What the exercise asks
Once the line containing "Go to Explore products" is found in the records below, return it and each following line exactly, up to and including the line containing "Click the Slack_For_Orders", and nothing else.

___ Data for processing ___

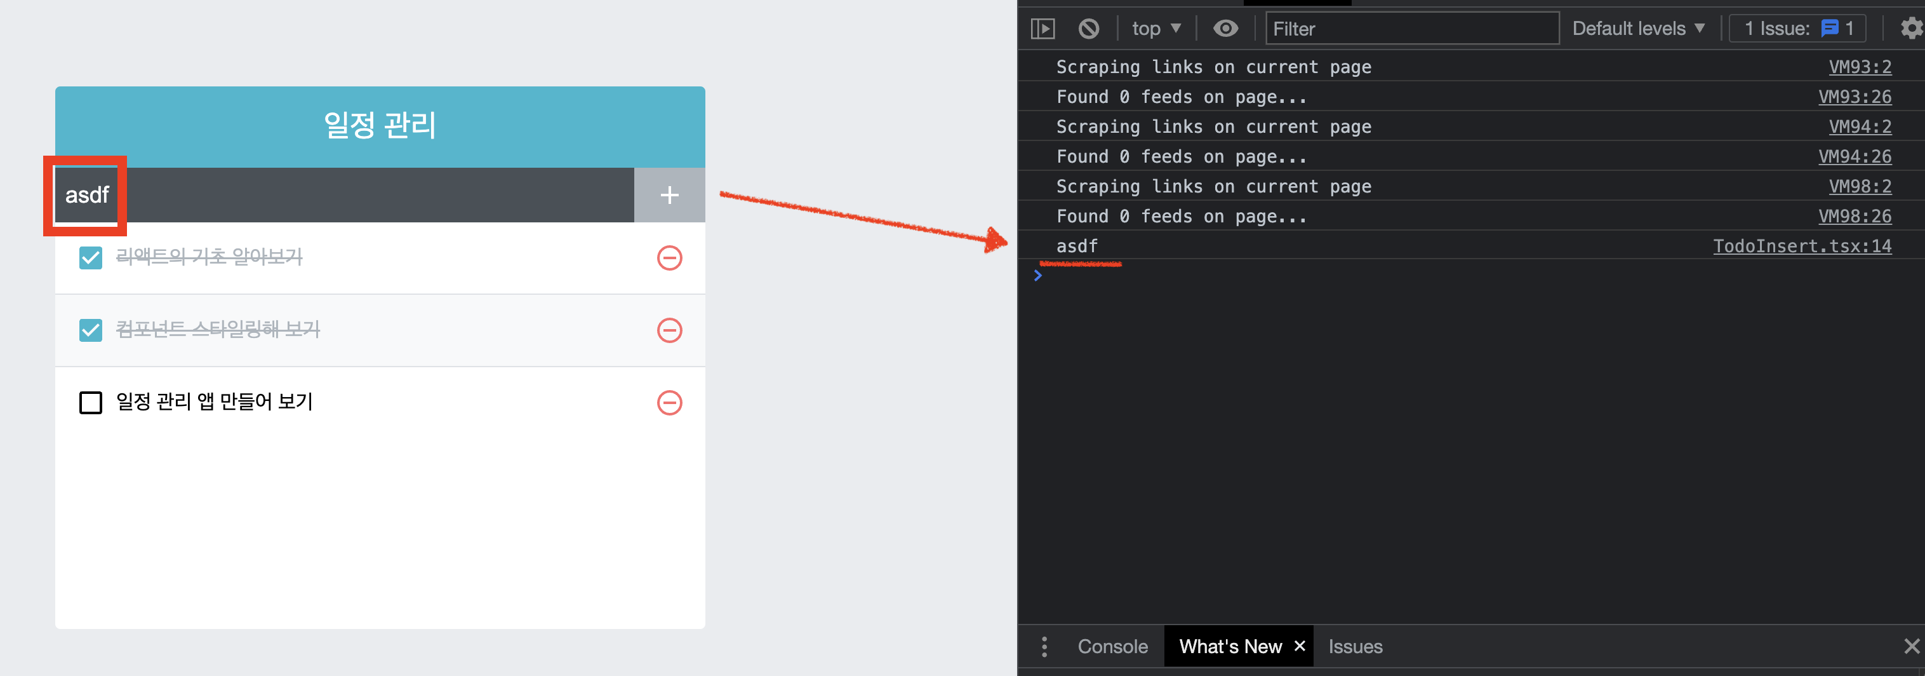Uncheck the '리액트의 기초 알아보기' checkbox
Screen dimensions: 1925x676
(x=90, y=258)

___
___ Data for processing ___

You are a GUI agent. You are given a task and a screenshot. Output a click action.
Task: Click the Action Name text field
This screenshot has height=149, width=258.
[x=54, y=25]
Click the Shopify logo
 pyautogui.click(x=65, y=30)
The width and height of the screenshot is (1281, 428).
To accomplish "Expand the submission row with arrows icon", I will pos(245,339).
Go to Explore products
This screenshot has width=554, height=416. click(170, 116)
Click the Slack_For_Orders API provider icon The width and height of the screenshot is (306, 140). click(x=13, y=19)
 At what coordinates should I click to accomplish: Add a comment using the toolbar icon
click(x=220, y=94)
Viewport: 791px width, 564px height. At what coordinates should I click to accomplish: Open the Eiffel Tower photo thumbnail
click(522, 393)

___

Problem solution
Go to Explore products
This screenshot has width=554, height=416. click(170, 116)
Click the Slack_For_Orders API provider icon The width and height of the screenshot is (306, 140). click(x=13, y=19)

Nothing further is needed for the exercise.